HYB25-51
The Opportunity for Electric Cooking to Open New Markets for Hybrid Systems
04 HYB26-51
Presented by: Peter Lilienthal
Two billion people still cook with unhealthy and environmentally destructive biomass. One third of them currently have no access to electricity at all and the other two thirds have unreliable access. Cooking is by far the largest use of energy in these households. Until recently hybrid systems using solar photovoltaics and batteries were too expensive to compete with biomass, but this is no longer true. This presentation discusses market entry strategies with analytical results. It will also discuss the complexities associated with the subsidies available from carbon credits to accelerate this application.
The market for hybrid-based cooking solutions falls into four categories:
Institutional users, such as schools and hospitals: These make an attractive entry market because of the scale and timing of their cooking requirements. They require larger systems and perform most of their cooking during the daytime.

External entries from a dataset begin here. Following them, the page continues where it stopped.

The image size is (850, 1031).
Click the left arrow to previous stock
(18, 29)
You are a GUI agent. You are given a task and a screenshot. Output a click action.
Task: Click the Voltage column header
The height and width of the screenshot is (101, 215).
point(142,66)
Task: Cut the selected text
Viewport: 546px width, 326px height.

Off-grid households in dense enough communities to support a mini-grid: The presentation will show how the addition of cooking helps the financial sustainability of mini-grids in Haiti. Although those systems manage the resource variability just with load management, analysis shows potential cost savings with limited use of a backup generator.
Dispersed off-grid households: In some ways these are just much larger solar home systems. The important difference is in their required approach to storage.

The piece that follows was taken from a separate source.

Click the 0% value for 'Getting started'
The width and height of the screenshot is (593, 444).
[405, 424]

Grid-connected households: This could be the largest market, given how much charcoal is still consumed in urban areas. The only essential requirement for this market is a storage system that meets the unique requirements of cooking applications. Scaling up the manufacturing and distribution of these storage systems would have a major spin-off benefit for applications that hybridized them with solar.
The unique characteristics and design requirements of each of these market segments will be discussed with analytical results, along with the synergy between them. Rethinking the role and design of storage systems and load management is the key to unlocking these potentially large markets for hybrid systems.